2024年7月18日(木)

世界潮流を読む 岡崎研究所論評集

2014年8月8日

 第1に、中国の「9点線」の主張に対し、より強く反駁すべきである。米国はこの主張は基本的に間違っていると公然と述べた。ジョンストン国防相もシャングリラ対話で日米と共に中国を批判したが、中国を含む領土主張国が主張を棚上げし、共同資源開発をするように呼びかけたらよい。

 第2に、豪政府は、静かに、東南アジア諸国が中国に対抗する能力を強化する方策を考えるべきである。高度な軍事装備よりも、海洋法の執行や監視能力の強化を支援するのが良い。中国の海洋での行動は、豪州のより積極的な態度を要求している、と述べています。

* * *

 豪州では、対中融和的な議論もある中で、こういう正論もあります。南シナ海での中国の行動を国際規範に反するとして、豪州自身の問題として捉えています。こういう意見が豪州内で強まることは日本としては歓迎できます。
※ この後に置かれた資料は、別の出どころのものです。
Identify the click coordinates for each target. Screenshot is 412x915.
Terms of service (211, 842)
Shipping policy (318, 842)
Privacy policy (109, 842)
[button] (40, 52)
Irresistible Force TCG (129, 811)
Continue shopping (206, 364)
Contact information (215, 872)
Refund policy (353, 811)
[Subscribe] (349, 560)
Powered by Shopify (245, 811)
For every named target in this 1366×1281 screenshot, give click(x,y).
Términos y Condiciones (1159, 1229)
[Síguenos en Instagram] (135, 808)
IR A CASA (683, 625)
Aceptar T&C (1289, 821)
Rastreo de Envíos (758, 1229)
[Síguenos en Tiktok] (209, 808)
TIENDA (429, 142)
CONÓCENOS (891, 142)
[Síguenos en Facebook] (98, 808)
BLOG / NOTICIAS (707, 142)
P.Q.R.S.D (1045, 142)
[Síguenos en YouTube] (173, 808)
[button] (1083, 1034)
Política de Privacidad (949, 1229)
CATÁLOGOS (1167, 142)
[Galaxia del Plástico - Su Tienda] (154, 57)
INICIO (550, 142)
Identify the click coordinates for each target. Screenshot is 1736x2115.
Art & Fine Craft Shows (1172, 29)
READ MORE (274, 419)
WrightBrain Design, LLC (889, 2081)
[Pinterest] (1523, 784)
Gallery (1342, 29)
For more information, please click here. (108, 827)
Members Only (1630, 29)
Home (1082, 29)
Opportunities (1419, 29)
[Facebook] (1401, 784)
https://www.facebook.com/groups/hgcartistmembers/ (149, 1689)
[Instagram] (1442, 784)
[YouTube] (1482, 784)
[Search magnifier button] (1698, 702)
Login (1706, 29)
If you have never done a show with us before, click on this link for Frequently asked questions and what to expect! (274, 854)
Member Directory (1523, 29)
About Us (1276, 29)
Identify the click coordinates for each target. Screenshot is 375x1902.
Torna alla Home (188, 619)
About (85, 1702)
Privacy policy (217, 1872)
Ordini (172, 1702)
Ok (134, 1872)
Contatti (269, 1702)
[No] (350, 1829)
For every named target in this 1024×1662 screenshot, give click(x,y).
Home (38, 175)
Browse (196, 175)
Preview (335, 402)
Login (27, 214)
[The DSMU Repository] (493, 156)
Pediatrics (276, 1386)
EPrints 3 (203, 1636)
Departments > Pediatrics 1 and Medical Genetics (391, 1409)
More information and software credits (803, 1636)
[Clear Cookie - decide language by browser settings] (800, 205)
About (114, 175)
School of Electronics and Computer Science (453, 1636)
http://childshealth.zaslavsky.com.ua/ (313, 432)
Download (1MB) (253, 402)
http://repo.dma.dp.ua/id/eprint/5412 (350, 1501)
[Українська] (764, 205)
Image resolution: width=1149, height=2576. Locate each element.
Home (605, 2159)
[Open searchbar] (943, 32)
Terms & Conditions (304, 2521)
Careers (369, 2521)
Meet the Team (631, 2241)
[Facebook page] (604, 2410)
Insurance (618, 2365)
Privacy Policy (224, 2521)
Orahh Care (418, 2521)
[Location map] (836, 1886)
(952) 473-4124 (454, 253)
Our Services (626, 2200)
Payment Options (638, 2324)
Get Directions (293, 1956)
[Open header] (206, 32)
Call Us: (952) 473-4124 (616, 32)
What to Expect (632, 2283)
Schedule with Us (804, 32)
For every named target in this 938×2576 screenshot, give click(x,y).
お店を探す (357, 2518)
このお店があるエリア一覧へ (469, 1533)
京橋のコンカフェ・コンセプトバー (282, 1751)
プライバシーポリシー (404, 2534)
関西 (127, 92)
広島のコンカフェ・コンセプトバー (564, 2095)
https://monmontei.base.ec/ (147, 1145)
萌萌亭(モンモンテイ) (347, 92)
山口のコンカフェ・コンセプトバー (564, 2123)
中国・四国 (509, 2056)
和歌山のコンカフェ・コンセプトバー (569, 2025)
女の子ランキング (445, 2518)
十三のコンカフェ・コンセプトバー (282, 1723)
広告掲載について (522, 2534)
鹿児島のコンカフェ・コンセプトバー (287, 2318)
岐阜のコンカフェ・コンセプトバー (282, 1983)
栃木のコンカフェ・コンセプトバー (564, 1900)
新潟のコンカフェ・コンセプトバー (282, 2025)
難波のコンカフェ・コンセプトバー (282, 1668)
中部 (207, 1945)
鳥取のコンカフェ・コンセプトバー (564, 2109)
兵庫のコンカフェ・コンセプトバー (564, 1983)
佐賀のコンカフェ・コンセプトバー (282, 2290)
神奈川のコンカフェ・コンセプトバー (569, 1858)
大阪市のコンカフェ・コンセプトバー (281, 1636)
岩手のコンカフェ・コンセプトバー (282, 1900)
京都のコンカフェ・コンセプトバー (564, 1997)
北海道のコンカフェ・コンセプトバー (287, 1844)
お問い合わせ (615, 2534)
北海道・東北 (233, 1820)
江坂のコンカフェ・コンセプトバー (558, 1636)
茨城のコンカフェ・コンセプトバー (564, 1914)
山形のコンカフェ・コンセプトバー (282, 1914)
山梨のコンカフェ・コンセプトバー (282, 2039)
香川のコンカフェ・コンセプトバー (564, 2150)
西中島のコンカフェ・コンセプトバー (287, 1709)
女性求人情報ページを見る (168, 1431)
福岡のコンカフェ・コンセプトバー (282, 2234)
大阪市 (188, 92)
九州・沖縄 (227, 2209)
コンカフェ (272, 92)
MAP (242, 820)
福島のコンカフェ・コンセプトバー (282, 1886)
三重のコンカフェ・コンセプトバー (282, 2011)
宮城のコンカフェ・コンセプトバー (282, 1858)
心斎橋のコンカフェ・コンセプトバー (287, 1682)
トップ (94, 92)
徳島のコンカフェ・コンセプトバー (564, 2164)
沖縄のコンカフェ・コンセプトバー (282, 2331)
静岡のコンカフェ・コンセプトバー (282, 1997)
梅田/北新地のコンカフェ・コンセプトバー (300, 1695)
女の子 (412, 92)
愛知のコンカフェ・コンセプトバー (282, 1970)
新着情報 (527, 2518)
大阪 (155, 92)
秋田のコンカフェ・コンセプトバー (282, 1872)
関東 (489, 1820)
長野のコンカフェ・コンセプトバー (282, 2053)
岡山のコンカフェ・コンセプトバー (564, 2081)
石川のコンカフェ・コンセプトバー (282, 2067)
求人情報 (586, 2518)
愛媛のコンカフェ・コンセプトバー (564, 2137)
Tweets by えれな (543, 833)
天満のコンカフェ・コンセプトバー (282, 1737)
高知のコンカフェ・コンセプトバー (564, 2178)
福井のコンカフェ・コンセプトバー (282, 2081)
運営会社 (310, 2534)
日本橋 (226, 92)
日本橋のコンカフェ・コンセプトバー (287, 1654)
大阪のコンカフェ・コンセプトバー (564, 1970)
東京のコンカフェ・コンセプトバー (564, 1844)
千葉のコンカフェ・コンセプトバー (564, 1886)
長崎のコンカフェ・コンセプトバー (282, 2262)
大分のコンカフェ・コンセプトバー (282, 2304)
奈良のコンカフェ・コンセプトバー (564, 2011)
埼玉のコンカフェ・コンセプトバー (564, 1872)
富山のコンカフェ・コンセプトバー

 国際法違反の「9点線」に基づく主張には、強く反駁していけばよいわけです。

 ただ、紛争棚上げや資源の共同開発を解決策としているのは感心できません。紛争棚上げ合意を通じ、紛争の存在を認めさせる戦術を中国は狙っているからです。微妙な点であるので、豪州側によく説明しておく必要があります。

 東南アジアの海洋能力支援はよいことで、日豪とも進めたら良いでしょう。

 対中政策論議に際して、中国のような大国で対外経済関係も深い国は、冷戦時代のソ連のように封じ込めることなど出来ないと、よく言われます。しかし、これは冷戦時代の封じ込め政策について、誤解に基づく言説です。X論文を読むと判りますが、フォレスタル海軍長官やケナンが封じ込めということで念頭に置いていたのは、ソ連共産主義の「拡張主義」を許さない、拡張主義を抑えておけば、内部崩壊する可能性があるという趣旨でした。

 よりタカ派的な「巻き返し」と、よりハト派的なデタントの間に位置した政策でした。中国の拡張主義には、こういう封じ込めで対応するのは、当然のことでしょう。